I've thought a lot lately about new year's resolutions and just how many things there are that I want to get better at in 2020, but tackling all of them just isn't realistic. So instead of actual new year's resolutions I decided to choose one word to try to infuse into all things. I've seen this idea several times over the years and actually did it with my students last year, but didn't truly embrace my own word. This year I'm making a conscious effort to change that and made wooden signs (for both the hubs and I) with my word and posted it where I will have a daily reminder.
My word for 2020 is
PRESENT. I want to be present in alllll the aspects of life. In this day and age its too easy to just "zone out" and relax with a phone or T.V. on and hours pass without actually accomplishing anything. I want to be present in my everyday life, actively participate and reach goals.
At home I want to take advantage of the time I have with my daughter and husband before we add the craziness of a newborn to our life and our next season of life begins. I want my daughter to know the importance of play and conversation, not playing on a device or watching T.V. I want to make efforts to connect with my husband when she goes to bed, with no T.V., no phones, no tablet.
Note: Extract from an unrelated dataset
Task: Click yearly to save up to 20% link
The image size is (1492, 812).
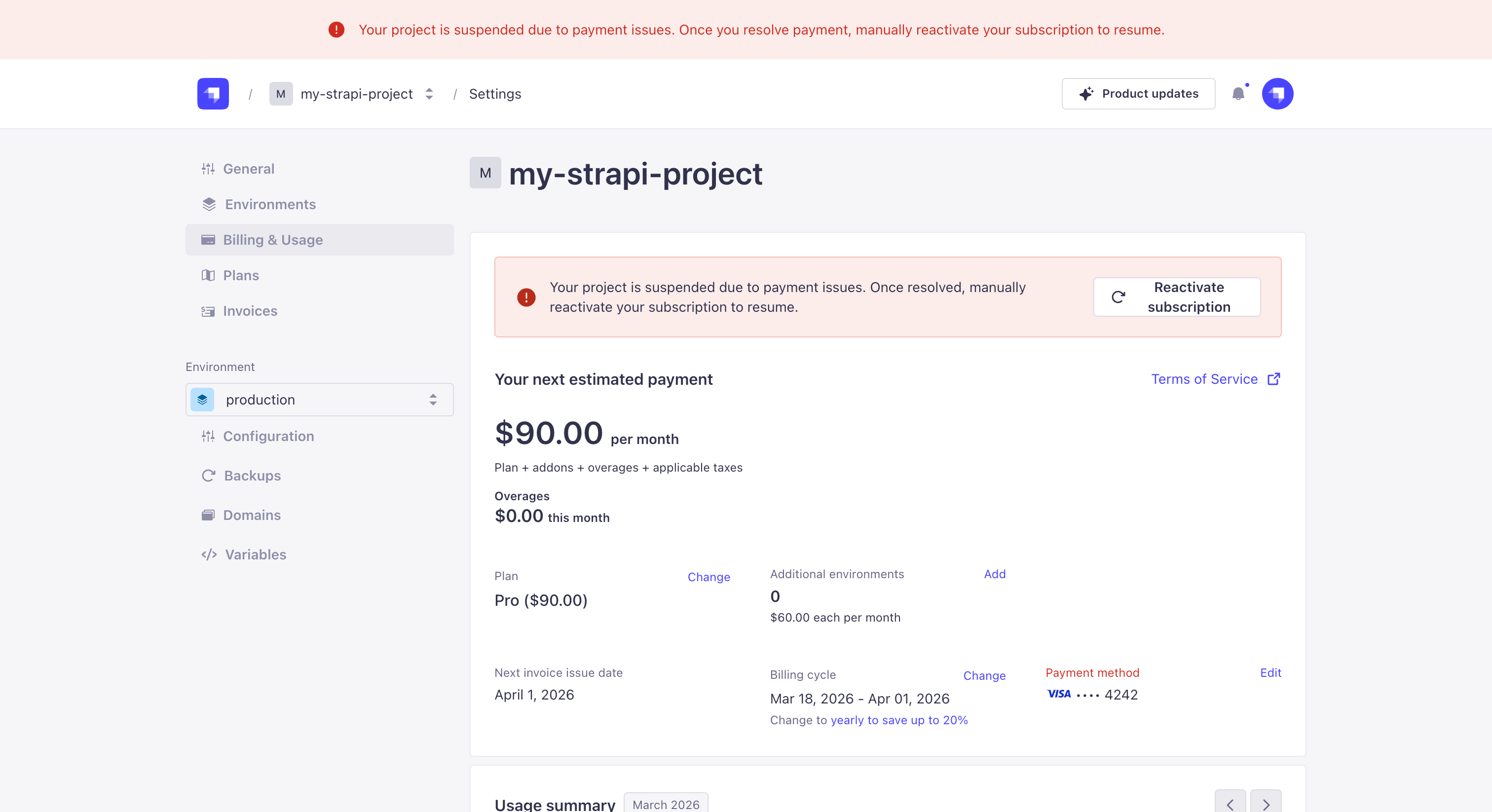Action: [899, 720]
He works several nights very late but there needs to be a conscious effort to keep out connection alive, other than just the "I need you to do" conversations we have way too often. I want to play games together, to challenge each other and to share more about our daily lives. I'm not kidding myself into thinking there won't be phone/movie/TV time because I do love to browse FB and Insta and I can't miss A Million Little Things or This Is Us, but I don't want this time to pass us by when we do have a toddler that goes to bed at 7:30 and have time for us a couple.
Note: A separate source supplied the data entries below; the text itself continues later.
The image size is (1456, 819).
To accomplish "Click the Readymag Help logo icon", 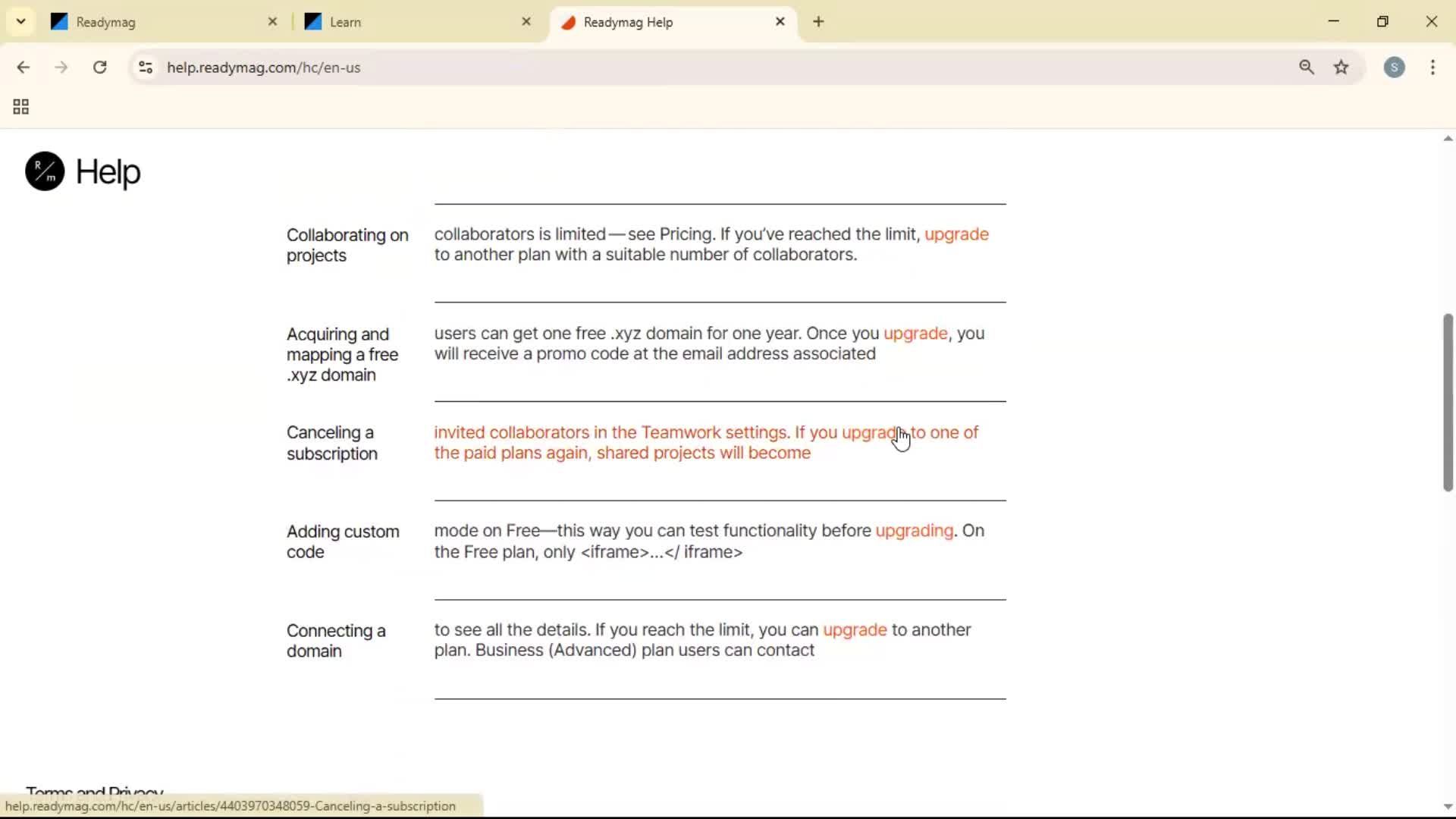I will tap(43, 171).
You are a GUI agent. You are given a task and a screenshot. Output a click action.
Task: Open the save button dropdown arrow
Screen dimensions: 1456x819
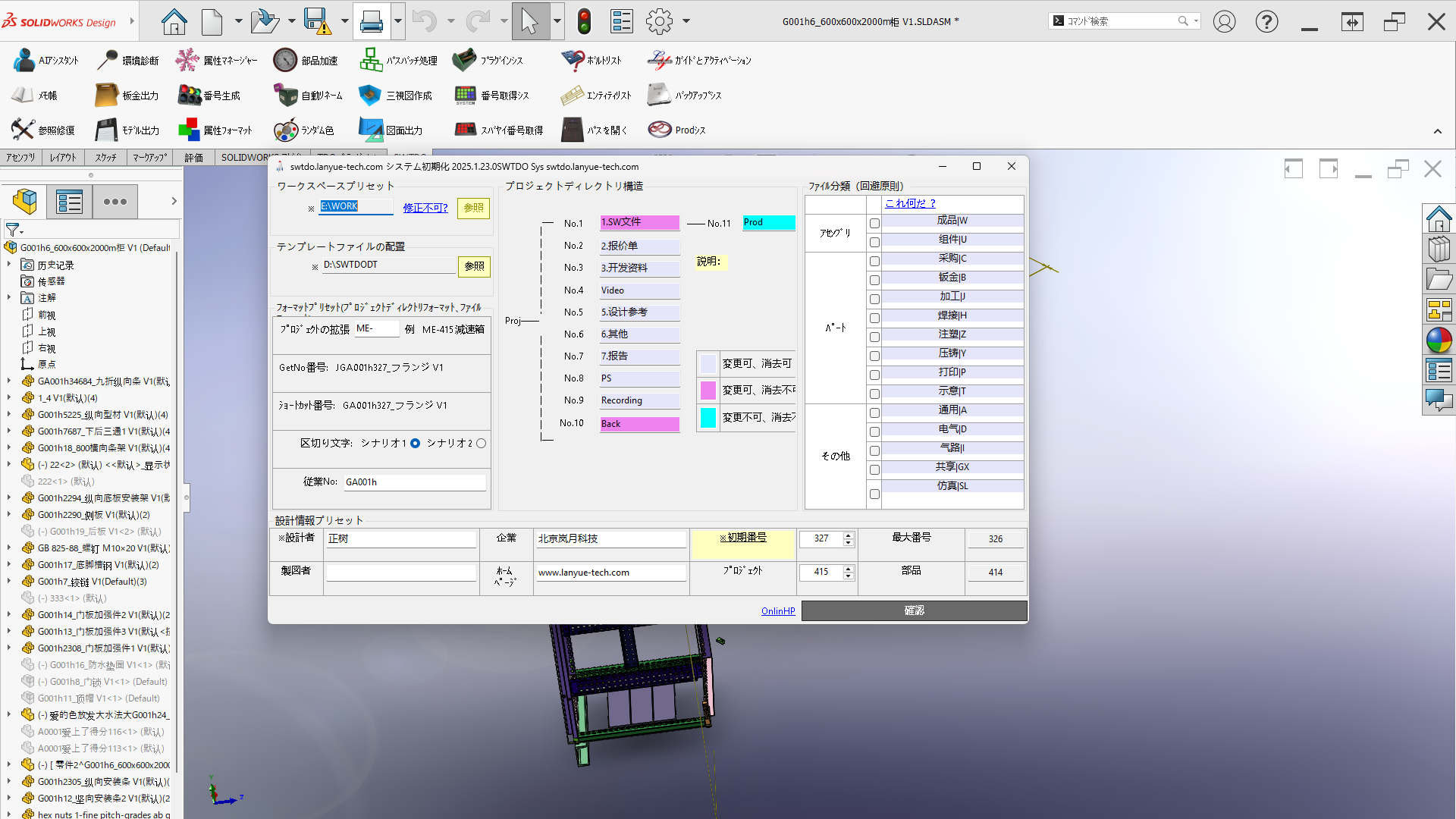click(x=345, y=21)
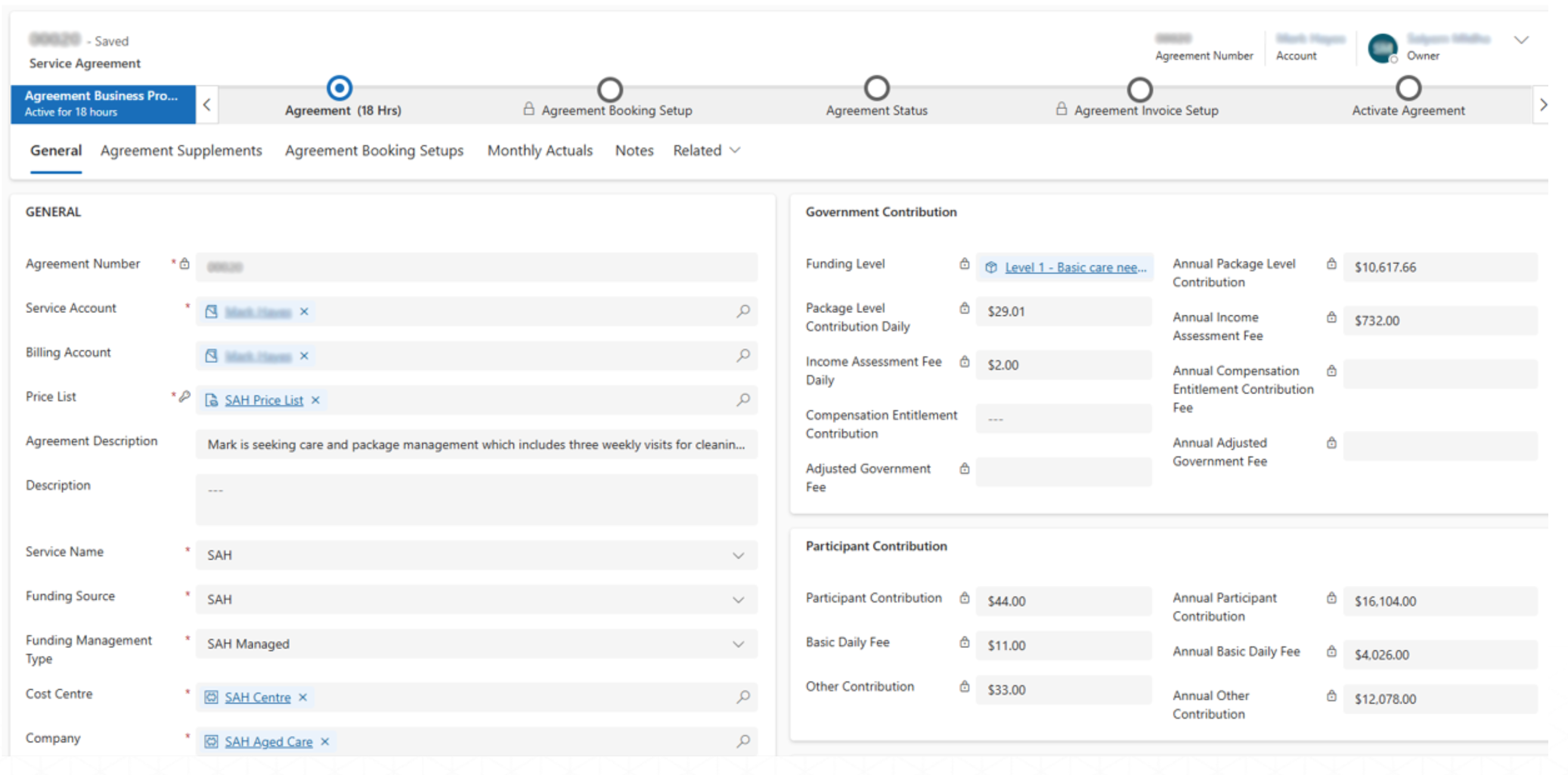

At work/school I want to be present with my students. I want to ask (and remember) what is going on in their lives, and make those personal connections. I want to be available for help and remember to purposefully check in with the ones that might be more reluctant to ask for help. I want to make the time to pull small groups and be present and have uninterrupted time to guide their learning. I want to be present with my coworkers and ask how things are going for them, and follow up with them when there are family or work things that they talked to me about. I want to be present on campus to make a positive impact where I can and to spread positivity.
Outside of my relationships I want to be present to work on my blogging and crafting. I have such a sense of fulfillment when people tell me they made a recipe I shared, or they got ideas from my blog. Sometimes I feel silly sharing yet another post about what I'm doing in life....because why would anyone care what I ate for dinner. But then someone reaches out and tells me they made something I shared and they loved it, or they ask a question because they want to make it to and it feels good to know that people might actually read what I post.
All this to say, 2020 I'm excited for you and the many changes and challenges you are going to bring and I want to be
PRESENT for every single one of them.